Ngozi Okonjo-Iweala believes that sub-Saharan Africa "is on the verge of joining the ranks" of the so-called BRIC nations:
What trillion dollar economy has grown faster than Brazil and India between 2000 and 2010 in nominal dollar terms and is projected by the IMF to grow faster than Brazil between 2010 and 2015? The answer may surprise you: it is Sub-Saharan Africa... At a time when Asian equity and debt markets are saturated and no longer offer substantial returns, SSA could be poised to provide the best global risk-return profile.
She supports these claims with a wealth of data on recent trends in growth, inflation, exchange reserves, foreign direct investment flows, receipts from international tourism, spreading democratization, declining gender disparities, and improved security.

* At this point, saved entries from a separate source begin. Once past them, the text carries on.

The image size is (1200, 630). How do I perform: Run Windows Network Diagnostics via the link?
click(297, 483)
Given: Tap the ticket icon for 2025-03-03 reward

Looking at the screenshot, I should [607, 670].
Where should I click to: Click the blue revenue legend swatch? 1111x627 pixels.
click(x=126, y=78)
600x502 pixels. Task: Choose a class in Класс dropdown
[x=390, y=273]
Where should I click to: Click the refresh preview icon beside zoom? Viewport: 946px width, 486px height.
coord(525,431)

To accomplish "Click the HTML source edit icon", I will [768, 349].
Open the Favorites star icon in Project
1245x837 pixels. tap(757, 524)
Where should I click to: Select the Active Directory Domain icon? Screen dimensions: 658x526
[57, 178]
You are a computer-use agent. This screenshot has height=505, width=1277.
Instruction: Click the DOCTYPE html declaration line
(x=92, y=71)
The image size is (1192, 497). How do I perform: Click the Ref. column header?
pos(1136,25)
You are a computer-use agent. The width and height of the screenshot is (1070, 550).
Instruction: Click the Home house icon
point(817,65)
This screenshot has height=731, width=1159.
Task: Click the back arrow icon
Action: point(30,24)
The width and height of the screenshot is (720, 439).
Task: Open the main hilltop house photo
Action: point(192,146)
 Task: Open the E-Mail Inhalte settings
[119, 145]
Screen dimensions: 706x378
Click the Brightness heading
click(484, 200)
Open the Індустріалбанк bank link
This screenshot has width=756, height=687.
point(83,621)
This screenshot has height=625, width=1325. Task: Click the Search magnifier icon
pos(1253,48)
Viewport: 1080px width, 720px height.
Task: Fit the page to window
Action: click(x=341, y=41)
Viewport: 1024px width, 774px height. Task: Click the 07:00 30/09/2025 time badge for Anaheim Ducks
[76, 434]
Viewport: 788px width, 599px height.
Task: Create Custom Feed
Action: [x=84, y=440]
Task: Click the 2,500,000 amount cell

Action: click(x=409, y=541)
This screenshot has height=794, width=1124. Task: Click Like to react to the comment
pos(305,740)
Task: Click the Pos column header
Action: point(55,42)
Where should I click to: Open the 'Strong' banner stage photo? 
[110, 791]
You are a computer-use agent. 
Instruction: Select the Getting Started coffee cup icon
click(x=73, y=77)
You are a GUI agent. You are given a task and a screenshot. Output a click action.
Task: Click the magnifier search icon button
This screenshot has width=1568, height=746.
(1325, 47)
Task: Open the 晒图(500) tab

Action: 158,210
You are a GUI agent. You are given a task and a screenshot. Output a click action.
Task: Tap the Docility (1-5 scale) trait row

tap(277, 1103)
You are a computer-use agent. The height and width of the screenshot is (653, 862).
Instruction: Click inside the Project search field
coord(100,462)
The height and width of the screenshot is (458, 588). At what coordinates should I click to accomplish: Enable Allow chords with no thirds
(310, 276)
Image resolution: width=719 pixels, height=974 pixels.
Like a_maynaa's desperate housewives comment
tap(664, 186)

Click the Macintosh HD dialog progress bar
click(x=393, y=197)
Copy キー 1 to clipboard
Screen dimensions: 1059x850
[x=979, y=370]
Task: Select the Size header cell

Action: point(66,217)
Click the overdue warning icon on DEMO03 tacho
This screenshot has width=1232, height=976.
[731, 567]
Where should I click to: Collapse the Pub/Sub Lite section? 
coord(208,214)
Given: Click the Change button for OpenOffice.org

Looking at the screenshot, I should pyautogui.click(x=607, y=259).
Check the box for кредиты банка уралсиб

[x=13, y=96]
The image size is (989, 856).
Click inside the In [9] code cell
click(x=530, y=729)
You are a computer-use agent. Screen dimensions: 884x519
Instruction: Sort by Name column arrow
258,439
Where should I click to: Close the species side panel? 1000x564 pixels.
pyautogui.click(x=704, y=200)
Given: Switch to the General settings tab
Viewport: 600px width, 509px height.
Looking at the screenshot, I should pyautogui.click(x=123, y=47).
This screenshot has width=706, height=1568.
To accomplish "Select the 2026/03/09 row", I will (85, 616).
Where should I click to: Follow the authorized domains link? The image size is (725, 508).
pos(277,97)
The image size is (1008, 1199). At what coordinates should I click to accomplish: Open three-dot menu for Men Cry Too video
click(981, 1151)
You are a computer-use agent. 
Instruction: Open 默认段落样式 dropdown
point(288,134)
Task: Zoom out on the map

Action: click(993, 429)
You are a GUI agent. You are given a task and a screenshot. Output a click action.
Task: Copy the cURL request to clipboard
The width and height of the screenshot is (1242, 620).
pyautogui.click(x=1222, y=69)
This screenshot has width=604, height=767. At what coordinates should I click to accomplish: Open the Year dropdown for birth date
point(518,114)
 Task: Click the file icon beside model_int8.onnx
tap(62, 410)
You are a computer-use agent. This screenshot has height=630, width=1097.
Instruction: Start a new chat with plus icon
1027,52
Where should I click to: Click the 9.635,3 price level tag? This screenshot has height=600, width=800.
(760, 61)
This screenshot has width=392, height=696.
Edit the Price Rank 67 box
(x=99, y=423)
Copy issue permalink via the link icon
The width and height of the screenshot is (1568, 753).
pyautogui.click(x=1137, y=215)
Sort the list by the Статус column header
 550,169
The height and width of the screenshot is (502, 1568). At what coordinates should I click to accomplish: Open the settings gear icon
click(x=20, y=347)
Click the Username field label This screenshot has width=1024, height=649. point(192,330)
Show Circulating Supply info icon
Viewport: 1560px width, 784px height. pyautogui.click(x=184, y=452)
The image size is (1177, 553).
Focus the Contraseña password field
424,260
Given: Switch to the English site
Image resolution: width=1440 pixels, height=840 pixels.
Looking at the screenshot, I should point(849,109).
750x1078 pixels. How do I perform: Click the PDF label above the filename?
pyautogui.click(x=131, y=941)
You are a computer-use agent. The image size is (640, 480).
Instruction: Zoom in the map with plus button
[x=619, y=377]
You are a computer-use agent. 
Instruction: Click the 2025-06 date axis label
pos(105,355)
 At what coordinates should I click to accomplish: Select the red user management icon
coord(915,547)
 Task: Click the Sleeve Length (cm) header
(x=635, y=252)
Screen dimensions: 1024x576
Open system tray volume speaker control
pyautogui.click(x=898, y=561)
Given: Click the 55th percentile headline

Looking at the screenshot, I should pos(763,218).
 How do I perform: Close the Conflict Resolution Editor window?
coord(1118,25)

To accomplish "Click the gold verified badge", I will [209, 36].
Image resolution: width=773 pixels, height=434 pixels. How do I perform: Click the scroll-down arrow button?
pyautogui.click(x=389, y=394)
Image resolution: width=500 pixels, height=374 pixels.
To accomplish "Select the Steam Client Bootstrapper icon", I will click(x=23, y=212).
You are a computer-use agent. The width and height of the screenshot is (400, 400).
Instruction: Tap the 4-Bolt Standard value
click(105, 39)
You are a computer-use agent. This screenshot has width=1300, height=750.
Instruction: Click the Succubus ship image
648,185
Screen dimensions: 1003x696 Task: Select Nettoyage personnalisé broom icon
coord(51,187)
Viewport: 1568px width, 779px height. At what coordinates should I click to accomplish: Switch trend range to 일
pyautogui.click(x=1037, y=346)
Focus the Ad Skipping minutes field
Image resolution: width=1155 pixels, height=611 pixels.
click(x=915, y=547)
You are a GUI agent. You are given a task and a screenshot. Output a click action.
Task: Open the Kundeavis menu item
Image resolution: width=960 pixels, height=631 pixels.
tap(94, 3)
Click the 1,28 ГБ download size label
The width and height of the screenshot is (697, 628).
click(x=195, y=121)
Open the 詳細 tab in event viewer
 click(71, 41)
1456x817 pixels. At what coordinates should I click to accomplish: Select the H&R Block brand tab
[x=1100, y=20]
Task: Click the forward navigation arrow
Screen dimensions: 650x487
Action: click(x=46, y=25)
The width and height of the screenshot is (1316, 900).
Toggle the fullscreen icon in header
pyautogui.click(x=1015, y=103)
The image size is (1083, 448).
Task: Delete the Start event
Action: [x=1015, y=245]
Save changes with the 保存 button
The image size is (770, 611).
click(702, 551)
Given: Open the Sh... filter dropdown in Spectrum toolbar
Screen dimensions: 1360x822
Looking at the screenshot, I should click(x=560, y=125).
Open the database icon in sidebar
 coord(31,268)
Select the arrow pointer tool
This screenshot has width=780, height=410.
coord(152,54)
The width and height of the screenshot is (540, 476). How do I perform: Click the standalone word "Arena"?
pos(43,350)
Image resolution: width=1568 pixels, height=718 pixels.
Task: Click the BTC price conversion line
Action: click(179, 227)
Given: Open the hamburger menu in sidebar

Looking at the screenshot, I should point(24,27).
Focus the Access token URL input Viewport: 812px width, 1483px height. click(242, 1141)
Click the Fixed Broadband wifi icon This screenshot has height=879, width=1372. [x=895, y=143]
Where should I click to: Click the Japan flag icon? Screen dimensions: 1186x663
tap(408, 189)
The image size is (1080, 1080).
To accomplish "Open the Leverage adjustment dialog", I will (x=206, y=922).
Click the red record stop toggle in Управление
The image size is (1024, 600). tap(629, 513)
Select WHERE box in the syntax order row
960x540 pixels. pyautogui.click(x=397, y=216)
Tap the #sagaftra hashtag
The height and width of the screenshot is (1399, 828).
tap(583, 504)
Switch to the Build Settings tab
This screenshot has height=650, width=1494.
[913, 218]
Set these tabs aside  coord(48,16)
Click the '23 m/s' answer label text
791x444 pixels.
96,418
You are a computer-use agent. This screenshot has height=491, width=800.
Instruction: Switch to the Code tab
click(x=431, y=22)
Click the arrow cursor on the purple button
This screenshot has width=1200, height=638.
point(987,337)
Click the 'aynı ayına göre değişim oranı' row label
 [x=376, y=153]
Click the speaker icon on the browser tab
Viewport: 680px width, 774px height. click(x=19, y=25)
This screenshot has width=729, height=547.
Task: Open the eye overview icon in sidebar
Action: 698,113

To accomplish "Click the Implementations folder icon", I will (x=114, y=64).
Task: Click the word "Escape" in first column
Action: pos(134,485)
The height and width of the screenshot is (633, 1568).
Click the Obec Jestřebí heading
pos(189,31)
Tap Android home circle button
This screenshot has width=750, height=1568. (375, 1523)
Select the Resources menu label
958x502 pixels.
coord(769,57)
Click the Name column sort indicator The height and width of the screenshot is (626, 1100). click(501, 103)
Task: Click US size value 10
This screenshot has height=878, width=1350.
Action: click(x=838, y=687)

But Ngozi is also careful to note that this projected take-off is by no means a foregone conclusion. She argues that a concerted development effort is necessary, including a "big push" on investments in education and infrastructure. In order to finance this, she proposes the diversion by donor nations of a portion of anticipated future foreign aid in order to back a current bond issue, effectively securitizing these flows. While such an initiative would help close an infrastructure funding gap over the next few years, Ngozi maintains that its most important effect would be to "change perceptions overnight about Africa as a place to do business."
The idea that coordinated optimism about the future prospects of a region could be a critical determinant of its subsequent growth performance was advanced in a classic paper by Rosenstein-Rodan in 1943, building on earlier work by Allyn Young. The argument is based on the fact that the development of any particular industry may only be privately profitable if an entire set of interlocking industries were emerging simultaneously. Hence the need for a "big push":
Complementarity of different industries provides the most important set of arguments in favour of a large-scale planned industrialisation... It might easily happen that any one enterprise would not be profitable enough to guarantee payment of sufficient interest or dividend out of its own profits. But the creation of such an enterprise... may create new investment opportunities and profits elsewhere... If we create a sufficiently large investment unit by including all the new industries of the region, external economies will become internal profits out of which dividends may be paid easily.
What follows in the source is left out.